I’ve been trying to get HAProxy configured to allow access to internal devices. I have docker and portainer running at 10.10.0.10. There are 2 containers running:
NextCloud listening on port 443,
Vaultwarden listening on port 80 (but although it loads ok when you access it via port 80, I get an error message when I try to login to it. The error tells me that “HTTPS is required to use this service”)
I was able to get Vaultwarden working with HAProxy but not NextCloud.
When any changes are made to either backend and then upon pressing “Apply changes”, I get the following error message. What does this mean?
It says the server is down. But if I browse to the IP Address of the host along with the port number, it loads fine but just tells me it’s not secure.
The error doesn’t mean the server itself is down. It means it can no longer reach it with your current configuration. Either the server is rejecting the proxied traffic or your haproxy configuration isn’t correct.
Ok. Thanks. As far as HAProxy configuration goes, it’s configured the same as vaultwarden (another container on the same docker host) that’s working fine.
When I browse to https://nc.home.mydomain.com, the browser gives 503 error telling me there’s no server but tells me I have a secure connection. So I’m inclined to think it’s an issue with the backend.
The front end is what tells it about the certificate. So if the front end was having issues, it wouldn’t indicate that it was secure. Am I on the right track?
I think I confirmed my suspicion that the issue is with the backend. I changed the front end so that nc.home.mydomain.com points at the vaultwarden backend and the page loaded fine. I changed it back to using the nextcloud backend and it failed again.
I went to the ip address and port that NC uses and checked the error about not being secure. It indicates that it DOES have a certificate (shown below) but the website “does not provide ownership information”. That sounds like it’s just a self-signed certificate.
But I thought HA didn’t have an issue with self-signed certs.
Thanks for that! I thought the issue was in how I was configuring the backend and have been focused on finding THAT issue. The thought that it might be a issue with NC never crossed my mind.

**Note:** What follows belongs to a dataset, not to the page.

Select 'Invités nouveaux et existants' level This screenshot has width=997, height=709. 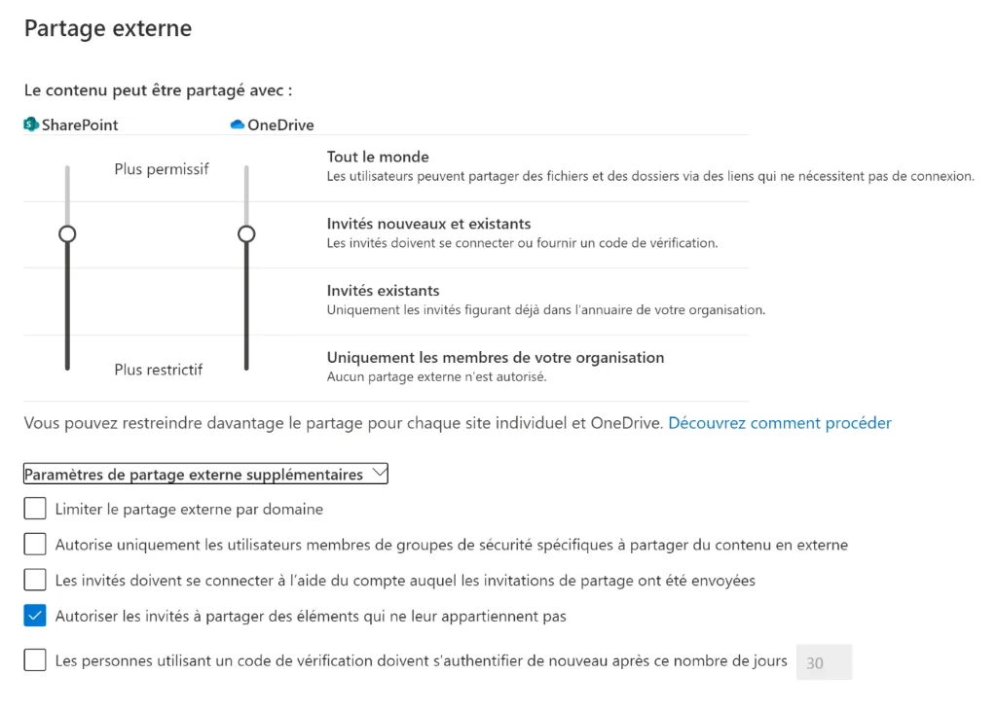coord(428,224)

The configuration info doesn’t match the format of NC’s config file. So I asked in the NC forum on Reddit. I was told that’s a setting for HAProxy. I wasn’t sure where in HAProxy to put it so I asked on the HAProxy forum on Reddit.
That response is:
That is only for discovery. You shouldn’t need that to access the NextCloud webUI. You must have something else configured incorrectly in pfsense. I recommend you ask on a pfsense forum. This is not related to HAProxy.
So now I’m totally confused. I saw three potential places to put this code.
My first guess would be to include it in the settings for the NC backend. But under NC Backend > Advanced Settings, I see what looks like two potential places to put it – Per Server Pass-Thru or Backend Pass-Thru.
My second guess is under the HAProxy Settings (general settings for HAProxy), I see a pass-thru there too.